If you were talking to someone whose organization is considering Databricks, what would you say?
How would you rate it and why? Any other tips or advice?
Our client is a bank and some of the information can be shared outside of the organization, whereas some of the data is confidential and private. Using a purely on-premises solution would have made it more difficult to share information with the outside, which is one of the reasons that they wanted a cloud-based deployment. My advice for anybody who is considering this solution is that it is very good for unstructured or semi-structured data. If, however, you have structured data then I would recommend a columnar database like Snowflake or Vertica. These solutions are easier to deploy. This is a good solution that is working well, but I don't think that it is really a SaaS. I would rate this solution a seven out of ten.
On a scale from one to ten where one is the worst and ten is the best, I would rate Databricks overall as around a 7 or 7.5. If we had more experience with it and could be sure we had a solid understanding of what it could do and the reliability, I might recommend it with a better score. I do not think I should give it more than a seven for now.
It's more data scientists using Databricks. I would call them power users trying to see how they can get a hand on it, though they are not data scientists. They try to understand it a little bit better for their future use. On a scale of one to ten, I would rate it an eight, easy.
We're partners with Databricks. We're using the latest version of the solution, but I can't recall what version number we are on. I'd advise others considering the solution to look at usage. They shouldn't adopt the solution blindly. How the implementation and usage will go will depend on the skill of the data engineer and what your requirements are. I'd rate the solution seven out of ten.
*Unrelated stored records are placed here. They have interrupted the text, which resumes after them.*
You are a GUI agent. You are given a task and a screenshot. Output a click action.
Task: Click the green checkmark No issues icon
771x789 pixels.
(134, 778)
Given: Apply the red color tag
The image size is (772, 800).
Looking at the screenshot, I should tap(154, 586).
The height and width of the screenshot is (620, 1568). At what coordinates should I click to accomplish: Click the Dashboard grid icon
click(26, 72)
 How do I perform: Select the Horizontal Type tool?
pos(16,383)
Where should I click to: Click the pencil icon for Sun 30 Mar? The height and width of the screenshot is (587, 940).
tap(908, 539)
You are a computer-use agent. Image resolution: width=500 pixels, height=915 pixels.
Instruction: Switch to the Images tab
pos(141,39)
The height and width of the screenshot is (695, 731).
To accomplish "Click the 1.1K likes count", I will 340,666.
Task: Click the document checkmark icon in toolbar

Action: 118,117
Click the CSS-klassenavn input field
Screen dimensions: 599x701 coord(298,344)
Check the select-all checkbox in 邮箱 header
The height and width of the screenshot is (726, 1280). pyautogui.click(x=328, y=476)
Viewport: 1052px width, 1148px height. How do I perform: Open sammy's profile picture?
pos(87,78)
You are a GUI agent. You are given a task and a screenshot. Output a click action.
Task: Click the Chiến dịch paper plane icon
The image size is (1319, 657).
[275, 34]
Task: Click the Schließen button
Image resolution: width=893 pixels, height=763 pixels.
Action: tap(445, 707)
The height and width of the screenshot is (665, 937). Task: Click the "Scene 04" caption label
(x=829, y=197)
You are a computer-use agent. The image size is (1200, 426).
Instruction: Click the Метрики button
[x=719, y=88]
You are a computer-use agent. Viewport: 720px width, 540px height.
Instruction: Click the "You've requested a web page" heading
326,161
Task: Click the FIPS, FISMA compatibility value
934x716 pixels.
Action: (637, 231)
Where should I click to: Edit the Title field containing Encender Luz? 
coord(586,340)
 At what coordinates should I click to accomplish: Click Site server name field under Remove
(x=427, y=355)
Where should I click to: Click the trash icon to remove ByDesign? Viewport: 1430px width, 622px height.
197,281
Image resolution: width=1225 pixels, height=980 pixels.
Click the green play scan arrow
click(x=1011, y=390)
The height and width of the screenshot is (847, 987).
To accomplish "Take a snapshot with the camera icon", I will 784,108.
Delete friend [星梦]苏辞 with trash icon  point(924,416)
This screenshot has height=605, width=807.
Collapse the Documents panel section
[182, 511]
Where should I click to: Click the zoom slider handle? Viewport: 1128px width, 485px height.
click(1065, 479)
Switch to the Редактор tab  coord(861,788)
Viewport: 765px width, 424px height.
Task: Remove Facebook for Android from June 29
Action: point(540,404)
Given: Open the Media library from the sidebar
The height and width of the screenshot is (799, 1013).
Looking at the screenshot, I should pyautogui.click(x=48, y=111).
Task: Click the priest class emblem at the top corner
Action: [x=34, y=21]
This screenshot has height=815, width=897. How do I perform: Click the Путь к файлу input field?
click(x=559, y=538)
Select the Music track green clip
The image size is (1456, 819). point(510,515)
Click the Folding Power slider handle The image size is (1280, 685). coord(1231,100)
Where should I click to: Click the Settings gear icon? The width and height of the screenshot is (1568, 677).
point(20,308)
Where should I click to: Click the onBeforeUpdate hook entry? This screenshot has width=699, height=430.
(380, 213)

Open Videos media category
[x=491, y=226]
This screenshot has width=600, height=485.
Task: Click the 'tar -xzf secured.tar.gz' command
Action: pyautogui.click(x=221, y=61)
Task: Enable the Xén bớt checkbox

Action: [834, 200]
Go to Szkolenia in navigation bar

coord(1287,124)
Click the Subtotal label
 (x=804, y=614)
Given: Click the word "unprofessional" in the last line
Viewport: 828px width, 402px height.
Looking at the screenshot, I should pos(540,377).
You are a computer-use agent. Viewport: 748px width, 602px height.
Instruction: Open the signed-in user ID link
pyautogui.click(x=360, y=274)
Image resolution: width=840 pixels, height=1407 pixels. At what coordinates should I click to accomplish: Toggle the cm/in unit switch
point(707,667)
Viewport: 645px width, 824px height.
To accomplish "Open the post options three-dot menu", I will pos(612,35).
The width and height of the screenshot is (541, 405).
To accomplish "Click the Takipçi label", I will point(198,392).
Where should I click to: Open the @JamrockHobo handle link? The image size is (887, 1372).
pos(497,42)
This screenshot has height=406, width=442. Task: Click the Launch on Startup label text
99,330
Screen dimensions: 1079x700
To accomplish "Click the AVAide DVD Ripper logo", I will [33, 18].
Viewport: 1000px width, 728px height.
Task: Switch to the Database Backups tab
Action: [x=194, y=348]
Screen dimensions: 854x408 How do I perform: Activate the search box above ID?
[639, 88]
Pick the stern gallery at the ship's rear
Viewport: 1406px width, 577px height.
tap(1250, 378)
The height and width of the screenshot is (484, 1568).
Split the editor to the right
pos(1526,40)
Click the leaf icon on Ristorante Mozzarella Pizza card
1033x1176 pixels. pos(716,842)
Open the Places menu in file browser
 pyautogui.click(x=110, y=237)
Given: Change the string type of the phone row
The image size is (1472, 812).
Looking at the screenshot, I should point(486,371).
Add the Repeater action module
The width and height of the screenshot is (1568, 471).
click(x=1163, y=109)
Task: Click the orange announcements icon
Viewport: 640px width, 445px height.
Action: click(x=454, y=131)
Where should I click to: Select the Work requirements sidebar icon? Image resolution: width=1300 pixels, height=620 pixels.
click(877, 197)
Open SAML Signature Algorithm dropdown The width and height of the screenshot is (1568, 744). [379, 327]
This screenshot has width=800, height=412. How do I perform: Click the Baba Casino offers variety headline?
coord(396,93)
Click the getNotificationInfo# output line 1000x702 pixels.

I work in the data science field and I found Databricks to be very useful. If I want to run any models then I can code them in PySpark. If you are coming from a Python background then you can write code in PySpark and it runs quickly. This is a good solution in terms of performance. I would rate this solution a nine out of ten.
I'm a software development engineer. I'm working with the latest version. As long as the developers have an understanding of spark, and understanding technical tricks, it's very fast in terms of using the database. I'd rate the solution eight out of ten.
Databricks has been good and I like it. However, it would be improved with the enhancement of the machine learning libraries, and with the inclusion of visualization libraries. I would rate this solution an eight out of ten.
My advice for developers who are interested in working with this solution is to first go through the Spark architecture. I would rate this solution a nine out of ten.
The product has improved and I'm sure this will continue in the next versions. We are completely satisfied with it, the ease of connecting to different sources of data or pocket files in the search. I think it could be very interesting for users looking for a framework to use Databricks. I would, however, recommend a more complicated architecture for using Databricks and achieving a great result for end-users. I would rate this product an eight out of 10.
By investing in people skilled in data querying, Python coding, and even basic Data Science, a Databricks setup will reward the business. Once the Databricks data flows are established, it is a matter of a few incremental steps to opening up streaming and running up-to-the-minute queries, allowing the business to build its data-driven processes. Databricks continues to advance the state-of-the-art and will be my go-to choice for mission-critical PySpark and ML workflows.